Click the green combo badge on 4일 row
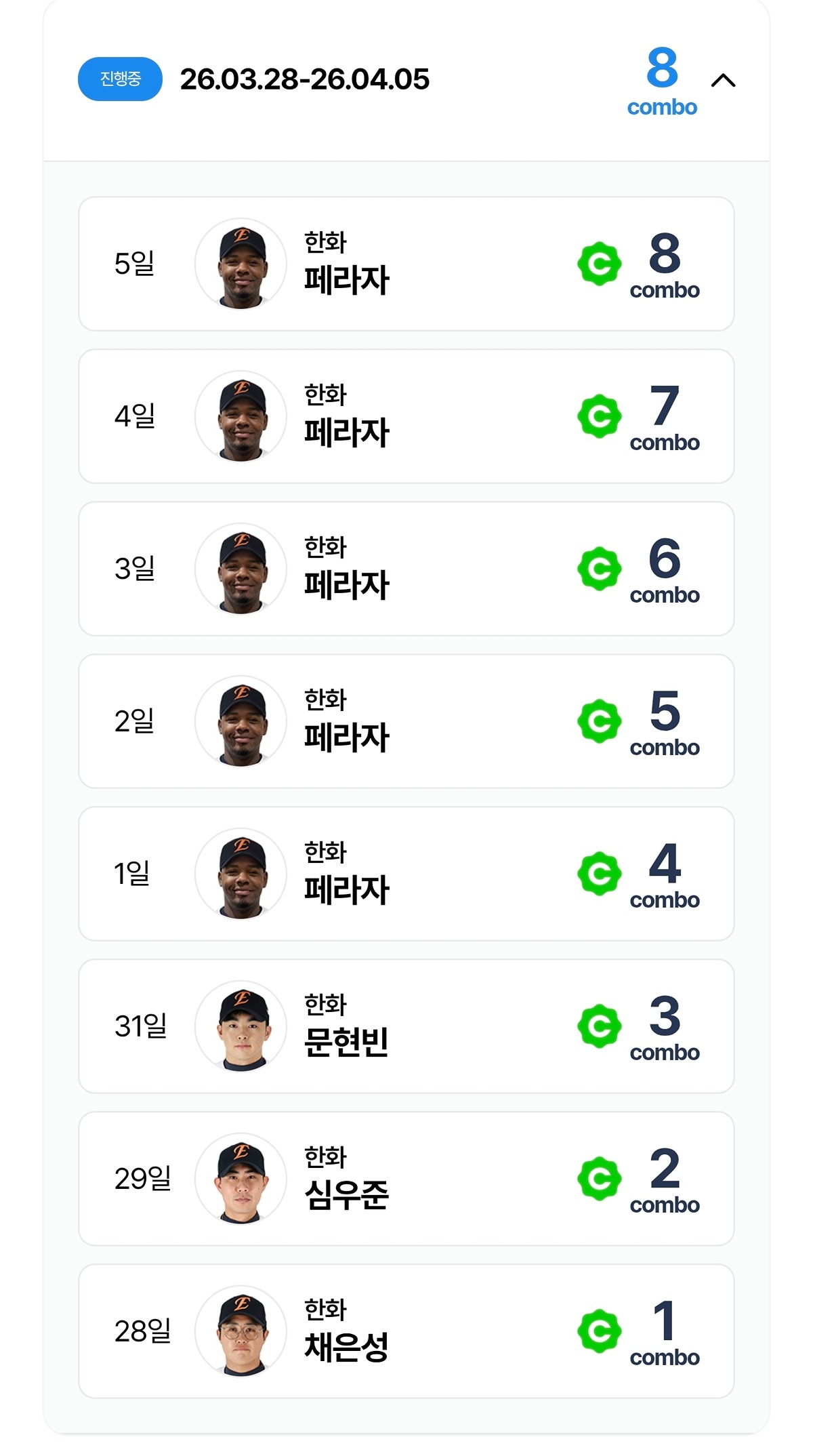 tap(599, 416)
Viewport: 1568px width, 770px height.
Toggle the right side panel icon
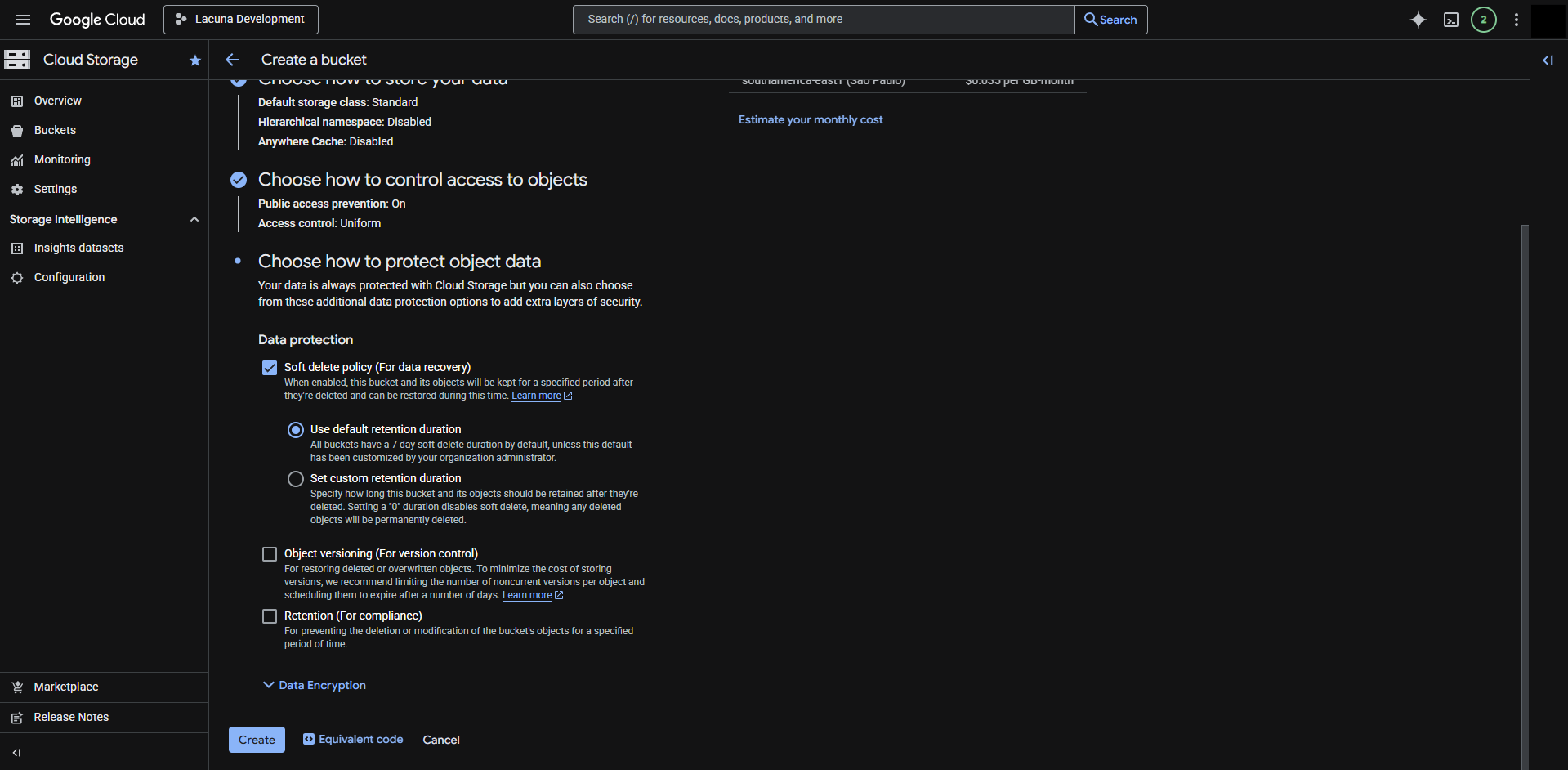click(1548, 60)
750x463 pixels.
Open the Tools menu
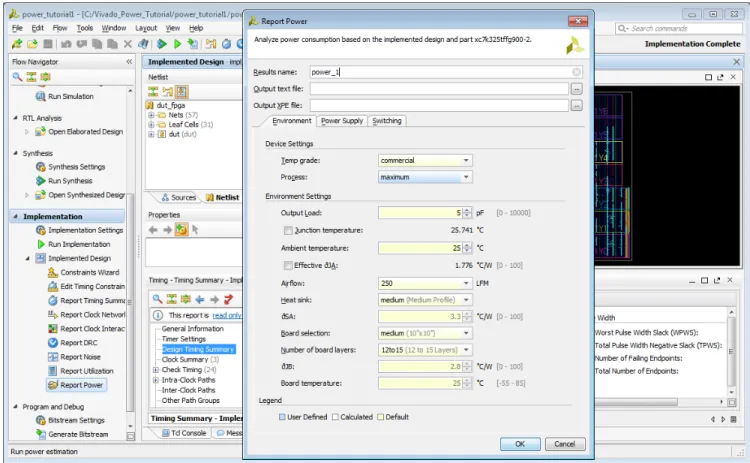point(85,28)
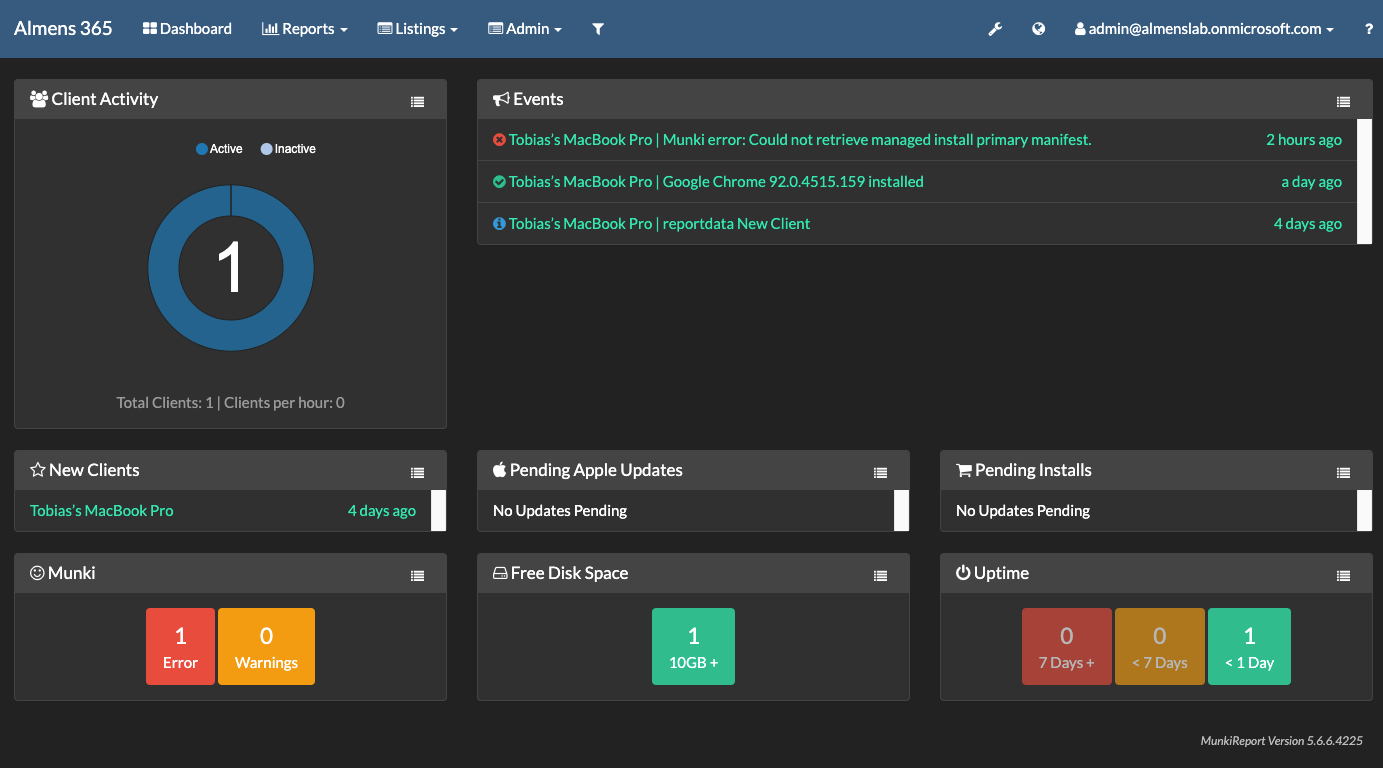
Task: Click the filter funnel icon in navbar
Action: (x=598, y=29)

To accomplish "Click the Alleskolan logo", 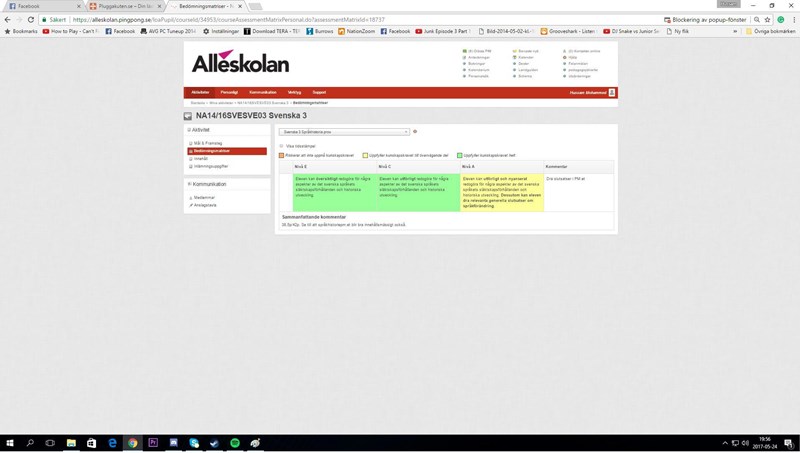I will point(240,63).
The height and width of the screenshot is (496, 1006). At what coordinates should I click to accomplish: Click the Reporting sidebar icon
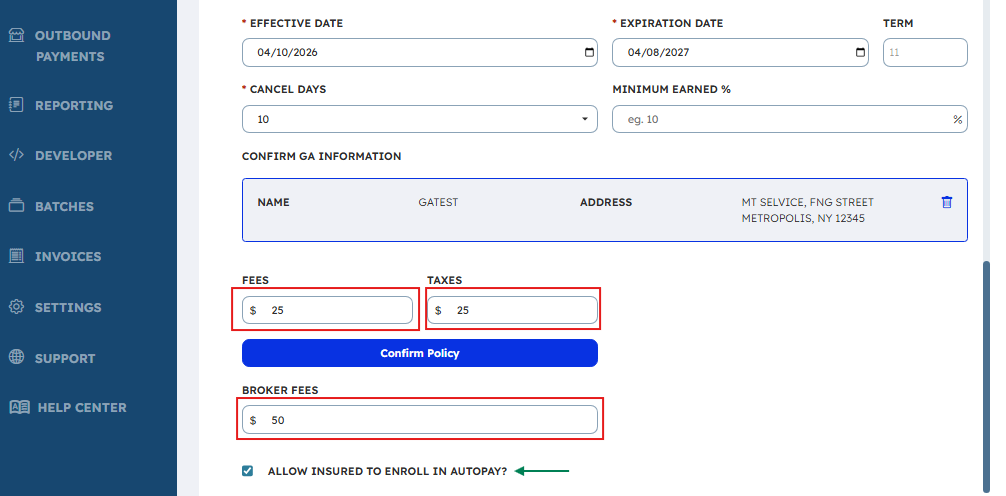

....................

Report each line of the records that holds the word "width".

Viewport: 1568px width, 770px height.
The height and width of the screenshot is (496, 1006). At what coordinates should I click to accomplish: Click the Reporting sidebar icon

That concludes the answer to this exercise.